Role of chemical disorder and local ordering on defect evolution in high-entropy alloys

SJ Zhao, PHYSICAL REVIEW MATERIALS, 5, 103604 (2021).

DOI: 10.1103/PhysRevMaterials.5.103604

High-entropy alloys (HEAs) have stimulated great interest due to their remarkable mechanical and irradiation performance. Experiments suggest that delayed defect evolution in HEAs, compared to conventional metals and dilute alloys, is the main reason for their improved irradiation resistance. However, the mechanism responsible for the observation remains elusive. Here we show that the potential energy landscape of defects under the influence of random arrangement of different species is the reason for the delayed defect evolution. We arrive at the conclusion by investigating the diffusion of defects and defect clusters under three cases: the averaged-atom model, random model, and the model with local short-range ordering. Our results suggest that, compared to the average model, the chemical fluctuation inherent in HEAs can suppress interstitial motion more than vacancy motion. The effects are more pronounced when SRO develops.
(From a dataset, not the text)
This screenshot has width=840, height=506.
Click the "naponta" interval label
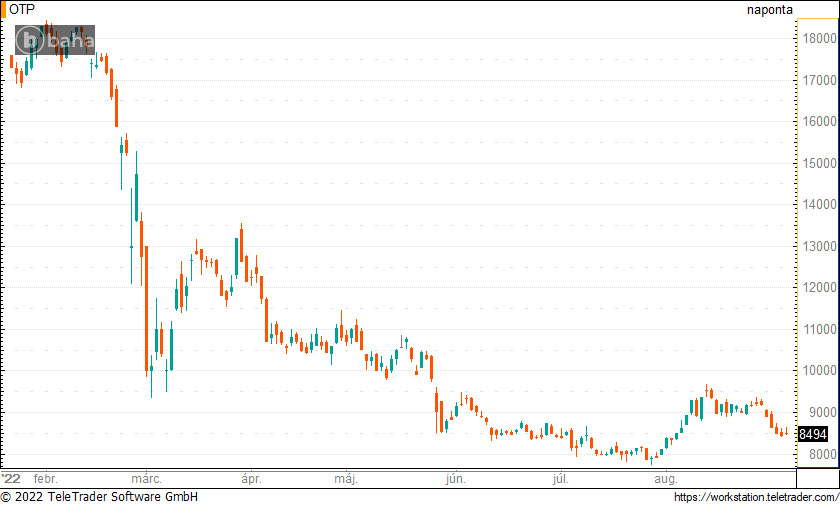[x=769, y=10]
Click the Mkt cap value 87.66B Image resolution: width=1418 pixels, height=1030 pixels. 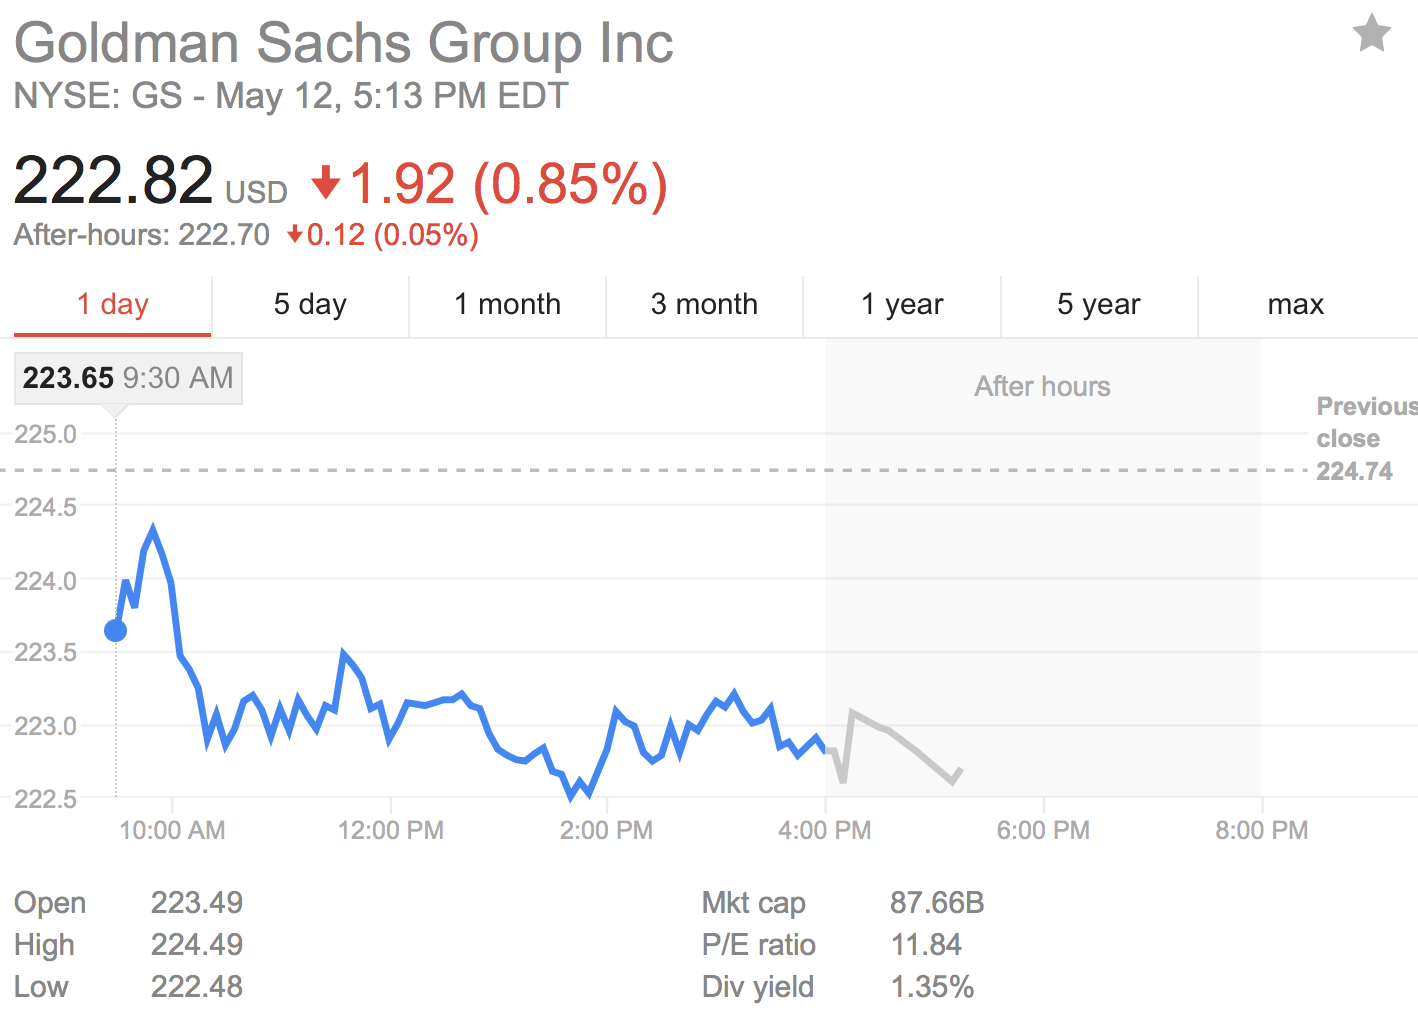pos(937,903)
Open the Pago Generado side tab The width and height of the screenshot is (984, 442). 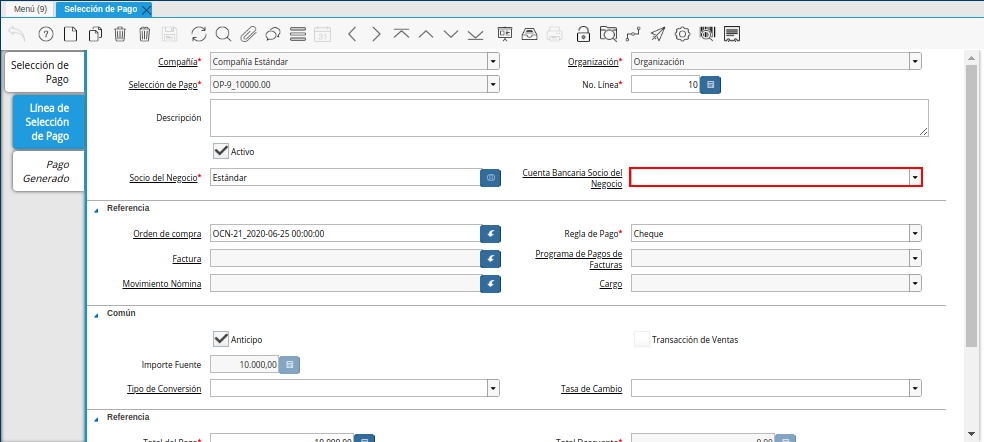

For defect clusters, the chemical disorder can reduce their jump frequencies significantly and enhance correlation effects, leading to suppressed defect motion. Notably, we find that with SRO, such defect motion can be entirely trapped in local regions. This work demonstrates that chemical fluctuations and SRO are the main reason responsible for the suppressed defect evolution in HEAs, which dictates a promising way to improve the irradiation performance of HEAs through manipulating its chemical disorder states, such as local ordering.